If you wish to pursue action, you should not bring these to G2G, but follow the Problems with Members link and that way it's handled more privately and has less potential to inflame the situation.

by Scott Fulkerson G2G Astronaut (1.5m points)
I went through all of the questions on the Problems with members list and it actually said at one point, that it's ok to bring to G2G if done without names.
It's allowed to bring to G2G, but it's awkward any way you do it. Either they can be identified by a profile you've shared, the verbiage of their communications, or sometimes the name slips out and it's just... awkward.
+15 votes
It's a major over reaction by the other person to file an MIR for one comment.

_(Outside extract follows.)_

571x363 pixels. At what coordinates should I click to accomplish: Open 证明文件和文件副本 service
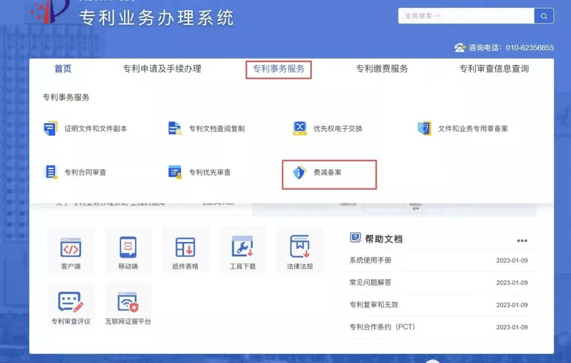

However, as a member of two projects where I receive emails for comments posted on project managed profiles, there are emails coming through on a regular basis where people are offering potentially useful information about the person featured in the profile, which can be added to the bio. Others are visitors to the site with a query about the profile or they are wanting information about their ancestors. In the midst of this is a never ending stream of emails from people who think we all want to know that this person is their 23rd cousin 6 times removed, or whatever their relationship is. Sorry, but this is of no interest to anyone else except the person who posted the comment. If it is a popular profile with some controversy, there are already lots of comments from people providing info relevant to the bio. Comments about distant relationships are contributing to clutter. They're also annoying people who already receive a lot of emails for project managed profiles. So whilst to you it is only one comment, that may not be the case for the person who blew up about it. Comments about distant relationships and connections are probably best placed on your own profile.
by Living Ford G2G6 Pilot (159k points)
+5 votes

Having read the other answers and comments, I can see that it could be a problem if everyone started putting their relationship in the comments of a profile. I wouldn't have thought of it that way before, but now that it's been explained it seems perfectly reasonable.

The co-manager could have explained this to you in a direct, but polite manner. Instead they were rude to you. Repeatedly. They attacked you personally ("your life is so empty," "self-centered") and made vaguely threatening statements ("Maybe I should put something on your profile that you would not like."). I think a complaint is more than justified.

by Regan Conley G2G6 Mach 4 (46.0k points)
I disagree.  As threats go, putting something on one's profile is pretty innocuous.  We control our own profiles at WikiTree and can easily delete unwanted comments.  I would rather see our WT Leaders spend their time on more important things than monitoring petty bickering between members in private communications that should have remained private.